#### [What you are asked to do]
Only the text belongs in the answer: every line of the records below, transcribed exactly.

#### [Data records]
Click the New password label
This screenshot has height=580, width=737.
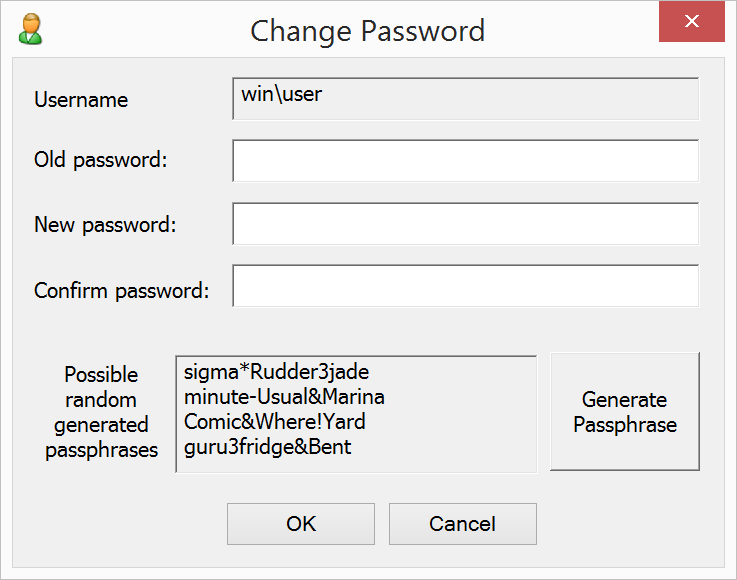[105, 225]
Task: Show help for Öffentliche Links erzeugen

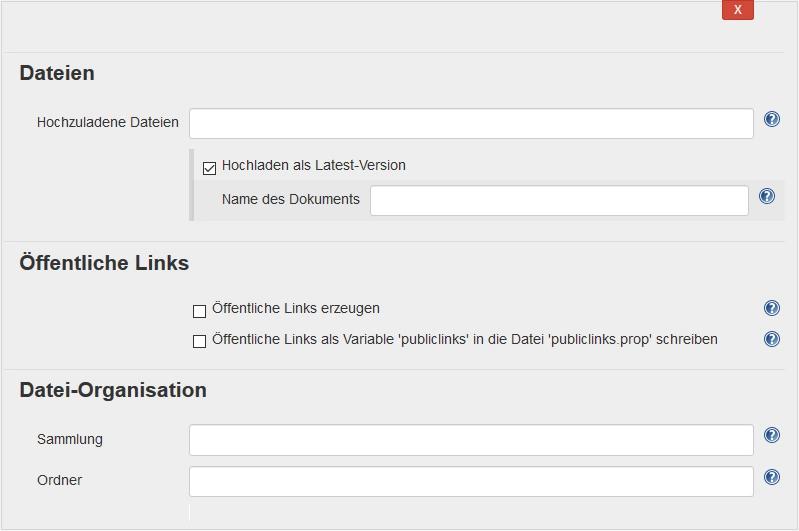Action: pos(771,309)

#### [Problem solution]
Click the New password label
This screenshot has height=580, width=737.
[105, 225]
Task: Show help for Öffentliche Links erzeugen

Action: pos(771,309)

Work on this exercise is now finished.